News.EOS.WiKi Bilingual News & Info Of EOS

为什么区块链是更好的应用服务器/数据库架构/Why A Blockchain is a Better Application Server / Database Architecture

译文/Translated:

传统web应用基础架构设计是以事后修补的态度对待安全问题的,25年多以来,企业都在试图修补这个基础架构,但它从根本上就是不安全的。这个基础架构的假定是,服务器可以被人们信任,也能被保证安全,但是多年经验却告诉我们,没有哪个服务器可以免受外部供给的影响,更不用说是内部破坏的影响了。换言之,服务器从根本上就是中心化的。

我们曾经以为“问题”出在用户和服务器的连接上,所以我们引入了SSL和HTTPS协议。但是后来我们发现,黑客还是会破坏数据库、窃取密码,所以我们开始储存密码的哈希值。但接着我们又发现,黑客可以在窃取哈希值后暴力破解密码。于是我们有了密码轮换,这样如果它被暴力破解了,密码就会更改。如此循环下去。
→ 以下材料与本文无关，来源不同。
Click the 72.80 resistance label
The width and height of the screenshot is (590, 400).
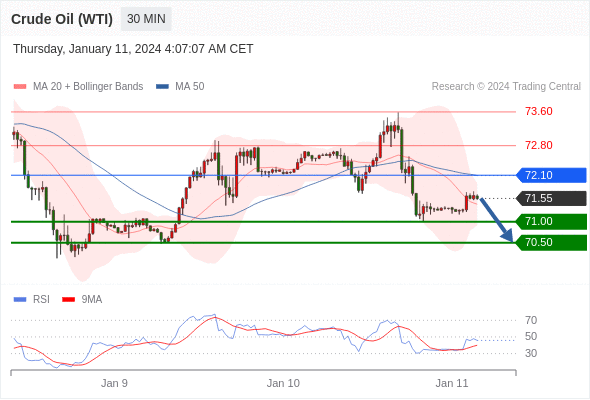click(539, 145)
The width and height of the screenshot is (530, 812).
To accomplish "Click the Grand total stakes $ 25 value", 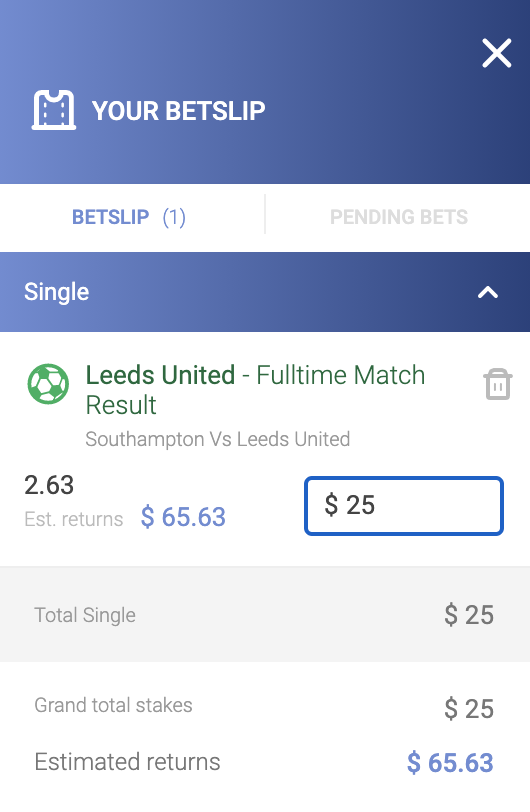I will (x=469, y=708).
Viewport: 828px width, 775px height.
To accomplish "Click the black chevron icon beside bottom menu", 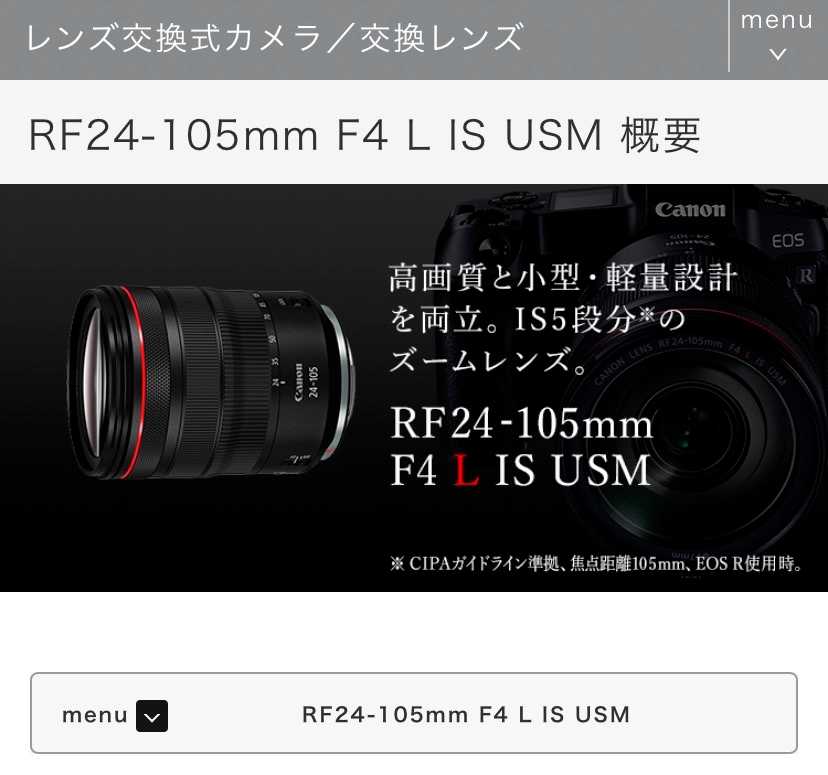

企业花了数十亿美元保护自己的服务器和数据库,但尽管如此,要审计系统、保证企业按计划运营依然是不容易的事情。

Block.one在建立的区块链软件能保证数据库和用户账户安全,防止未授权的访问或篡改。区块链用户使用高度安全的私钥,这些私钥储存在安全的硬件中,每个用户交互都进行签名,而不是简单地对服务器验证链接。区块链创造了不可转换日记,建立了绝对和确定性的、用户输入的命令,而智能合约提供确定性的商业逻辑,保证所有系统的一致性。

Block.one在创建的未来会消灭密码和昂贵的审计,能帮企业节省几十亿资金、避免盗号、为所有人提供更高的可信度和审计能力。

几年来,我一直相信,每个多用户网站都会因为采用区块链后端而受益。和大众的观点不同,区块链不一定又慢又没效率,不一定只是数据库,也不一定只能在反审查、开放访问的基础上运行。区块链可以为企业在安全性、审计能力、透明性和商业流程的整体统一性上带来极大的改进,哪怕这个区块链是完全由公司本身运营且区块链的所有内容都没公开也是如此。本文想探讨企业环境下区块链的价值,也为区块链行业的未来指明方向。

常见误区

区块链行业中,很多人觉得,只有当区块链连接很多相互不信任的对象的时候,区块链才会提供好处。他们认为,传统的数据库技术已经能够满足企业完整统一的所有要求。换言之,他们认为传统的数据库复制和“数据完整”保证就意味着足够。这个过程中,他们要么是忽略了,要么就是不知道,区块链提供的完全不同的安全性和完整性保证:

  1. 保证全球时间顺序
  2. 业务逻辑的确定性执行
  3. 业务逻辑和数据完整性的紧耦合
  4. 消除密码

传统的商业应用基础架构中,商业逻辑和数据库是分开的。一般来说会存在应用服务器,如Node.js或J2EE,用户要向它提供密码来修改数据库。Node.js服务器的作用是通过密码或多因素验证机制验证用户。应用服务器验证了用户之后,它会提供一个会话令牌,用来验证未来的用户交互,直到会话超时或者会话的一些元素(如IP)发生变化。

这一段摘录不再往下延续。